A government-commissioned school food review by two founders of the Leon restaurant chain says take-up is low at 43% despite huge quality improvements.

Packed lunches are nearly always less nutritious than a cooked meal, say the authors of the School Food Plan.

Revised food-based standards are to be tested and introduced from 2014.

These are likely to replace the extremely stringent guidelines which control the regularity with which food groups and processed items are offered.

The report describes the process by which they are applied as a "finnicky" one and claims staff need to use a computer program to implement them.

It added: "Many caterers told us they spent hours fiddling about with recipes trying to make the computer say 'yes', only to see children make a mockery of their efforts by assembling a plate full of food that looks nothing like their efforts."

The new standards will be applied them to maintained schools and all new academies and free schools, the Department for Education said.

Head teachers are also being urged to lower the price of lunches to boost take-up. This might include providing subsidised meals for reception classes in primary schools and Year 7 classes in secondary schools, the report says.

And there are calls for free meals to be extended to all primary schools, starting in the most deprived areas of England. The government says it will investigate the case for extending free school meals entitlement.

School dinners The review found most schools provide good quality meals

The Department for Education ordered the review by restaurateurs Henry Dimbleby and John Vincent into the state of school meals in 2012 following strong criticism from TV chef Jamie Oliver, who earlier led a successful campaign to ban junk and processed food from school canteens.

This resulted in tight nutritional guidelines and healthy eating policies in many schools for those bringing packed lunches.

But in 2011 he claimed that standards were being eroded because academies and free schools were exempt from national nutritional guidelines.

Education Secretary Michael Gove said: "What I'd like to see is more children eating school lunches and fewer having packed lunches, and more children feeling healthier and more energetic throughout the day."

'Turkey twizzler'

Start Quote

While encouraging all students to eat a nutritious hot lunch is the right aim, it is not always feasible”

End Quote Brian Lightman ASCL general secretary

Mr Dimbleby told BBC Radio 4's Today programme that school food had improved since the "dark days of the turkey twizzler," but that the proportion of children eating school meals was not high enough.

He stressed that more than half of children brought packed lunches into schools but that around two-thirds contained crisps or confectionery.

"The best schools, the schools with good food, find ways of making packed lunches the least exciting option," he added.

If packed lunches were banned, schools would be able to provide better meals at a cheaper price, and this would help boost children's performance, he argued.
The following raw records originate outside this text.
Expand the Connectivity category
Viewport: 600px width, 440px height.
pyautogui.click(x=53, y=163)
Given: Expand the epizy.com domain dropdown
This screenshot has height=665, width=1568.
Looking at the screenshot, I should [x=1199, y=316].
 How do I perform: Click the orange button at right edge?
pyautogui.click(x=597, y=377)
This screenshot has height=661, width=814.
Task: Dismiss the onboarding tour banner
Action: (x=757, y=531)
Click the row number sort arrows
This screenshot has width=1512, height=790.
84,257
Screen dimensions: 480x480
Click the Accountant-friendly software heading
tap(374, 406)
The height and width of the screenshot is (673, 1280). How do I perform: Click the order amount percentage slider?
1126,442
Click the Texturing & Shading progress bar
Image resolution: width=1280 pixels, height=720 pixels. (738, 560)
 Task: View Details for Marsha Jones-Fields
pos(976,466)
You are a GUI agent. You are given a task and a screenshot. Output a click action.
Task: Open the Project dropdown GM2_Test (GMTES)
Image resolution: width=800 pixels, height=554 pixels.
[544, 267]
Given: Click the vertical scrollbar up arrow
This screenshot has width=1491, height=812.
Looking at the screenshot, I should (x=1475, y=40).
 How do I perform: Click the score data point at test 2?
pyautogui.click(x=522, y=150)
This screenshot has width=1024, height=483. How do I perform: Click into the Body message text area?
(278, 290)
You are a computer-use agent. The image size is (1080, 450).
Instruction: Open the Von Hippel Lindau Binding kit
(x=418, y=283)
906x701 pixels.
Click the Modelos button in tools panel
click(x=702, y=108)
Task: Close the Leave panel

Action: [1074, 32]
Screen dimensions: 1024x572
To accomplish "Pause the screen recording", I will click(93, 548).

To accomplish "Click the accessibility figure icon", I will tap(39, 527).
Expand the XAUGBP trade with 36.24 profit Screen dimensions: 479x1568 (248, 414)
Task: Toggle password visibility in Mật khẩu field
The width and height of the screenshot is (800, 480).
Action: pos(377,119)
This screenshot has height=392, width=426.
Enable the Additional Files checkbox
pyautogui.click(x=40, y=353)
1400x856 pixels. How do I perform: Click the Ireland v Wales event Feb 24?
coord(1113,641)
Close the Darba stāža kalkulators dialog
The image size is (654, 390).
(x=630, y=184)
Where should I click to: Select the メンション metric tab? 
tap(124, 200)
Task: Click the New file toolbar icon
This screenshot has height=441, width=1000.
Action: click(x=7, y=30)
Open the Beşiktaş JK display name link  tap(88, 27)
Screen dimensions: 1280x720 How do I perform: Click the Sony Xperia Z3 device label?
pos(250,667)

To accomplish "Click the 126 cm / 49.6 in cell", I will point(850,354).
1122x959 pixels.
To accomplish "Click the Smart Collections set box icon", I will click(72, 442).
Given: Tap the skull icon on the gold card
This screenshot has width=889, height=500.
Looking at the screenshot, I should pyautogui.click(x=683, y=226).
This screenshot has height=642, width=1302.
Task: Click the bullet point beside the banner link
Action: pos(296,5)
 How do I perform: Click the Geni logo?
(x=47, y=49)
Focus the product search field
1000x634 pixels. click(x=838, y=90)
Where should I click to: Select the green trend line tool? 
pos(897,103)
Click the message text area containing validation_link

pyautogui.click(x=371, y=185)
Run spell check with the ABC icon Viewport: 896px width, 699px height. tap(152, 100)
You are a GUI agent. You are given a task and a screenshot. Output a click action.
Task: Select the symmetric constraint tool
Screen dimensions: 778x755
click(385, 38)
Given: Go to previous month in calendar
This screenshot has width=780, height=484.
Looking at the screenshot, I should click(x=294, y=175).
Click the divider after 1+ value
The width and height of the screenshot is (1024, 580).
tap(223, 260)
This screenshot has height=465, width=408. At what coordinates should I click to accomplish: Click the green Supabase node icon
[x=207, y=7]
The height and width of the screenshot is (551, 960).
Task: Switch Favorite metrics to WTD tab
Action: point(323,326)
Packed lunches are understood to be banned in just a very small number of schools, but the DfE insists it is possible and that many schools do not realise that.

Mr Dimbleby later told reporters: "I would ban packed lunches if it was my school but I think there are other ways. There's a strong libertarian streak in the English and some head teachers might think that's a battle they don't want to fight."

The review suggests that items such as sugary drinks, crisps and confectionery be forbidden from lunch boxes. In reality many schools already have healthy packed lunch policies banning such items.

General secretary of the National Association of Head Teachers Russell Hobby said he felt it probably was not feasible for schools to ban packed lunches.

Obesity rates

He thought it was right, instead, to focus on making school meals more attractive in terms of cost and access as well as nutritional content, taste and presentation.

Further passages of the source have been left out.